Chicago hate crimes remain high after recent spike, city report shows


After nearly quadrupling in just three years, Chicago’s hate crime levels remain high, city leaders said Thursday.

The number of reported hate crimes has spiked from just 80 in 2020 to 303 last year, aldermen learned during an annual presentation. Meanwhile, the number of reported hate crimes this year is on track once again to end up far above the roughly 60 the city experienced most years before the recent spike.

“There is a consensus that in recent years, the number of hate crimes and hate incidents have gone up,” Chicago Commission on Human Relations Commissioner Nancy Andrade told aldermen. “Many of our family, friends and neighbors feel threatened.”

It’s hard to determine what underlies the far-reaching and troubling trend, Andrade said. Global crises, heightened political partisanship, white nationalist propaganda and conspiracy theories have played a part, she said.

“Now, the Israel-Hamas war is driving a sharp increase in antisemitic and Islamophobic hate crimes and hate incidents,” she said.

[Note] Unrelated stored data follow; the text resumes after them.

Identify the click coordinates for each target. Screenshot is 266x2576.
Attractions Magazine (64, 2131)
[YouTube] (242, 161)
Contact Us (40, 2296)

There have already been as many antisemitic hate crimes in Chicago in 2024 as there were all of last year, noted the council’s lone Jewish member, Ald. Debra Silverstein, 50th. Hate crimes have hit the heavily Jewish West Ridge neighborhood hardest, she added.

Silverstein accused city leaders of “turning a blind eye” to antisemitism and called on them to “take a clear and unequivocal stand to protect the Jewish population of Chicago.”

She criticized the responses to several actions pro-Palestinian demonstrators have taken that called for an end to Israel’s war effort in Gaza, including protests that have blocked highways, student walkouts and the vandalism last week of Grant Park’s Buckingham Fountain, which was dyed red.

Silverstein also cited “inflammatory social media posts,” an apparent nod to Health and Human Relations Committee Chair Ald. Rossana Rodriguez-Sanchez, 33rd. Last month, Silverstein accused Rodriguez-Sanchez of antisemitism after a private Facebook post from Rodriguez-Sanchez telling friends she was looking for an “anti Zionist pediatrician” for her child became public.

“Antisemitism is sharply spiking in our city and our nation,” Silverstein said. “We all respect the right to free speech and free assembly, but what about the rights of Jewish residents to live free of fear?”

Black and LGBTQ+ Chicagoans have been the targets of the most reported hate crimes after Jewish Chicagoans over the last two years, the report said. Certain types of hate crimes, like assault and battery, are on track to decline this year.

However, hate crimes involving “criminal damage” are already almost past 2023 levels, according to the report. A December amendment added targeted graffiti as a hate crime and altered the process for removing such graffiti, a change Ald. Leni Manaa-Hoppenworth, 48th, said has led to faster cleanups in her ward.

Ald. Timmy Knudsen, 43rd, flagged legislation he is working on to crack down on the distribution of hateful flyers with new $1,000 fines. His proposal is a response to someone leaving antisemitic flyers attached to rat poison on 80 cars in his ward, he said.

The antisemitic litter was apparently left by a white supremacist group, Knudsen said. But police told the aldermen they could not take action because the attackers were “staying one hair within the law,” he said.

“So what this stop hate littering ordinance intends to do is move the law over a hair so that we can create a ticket,” he said.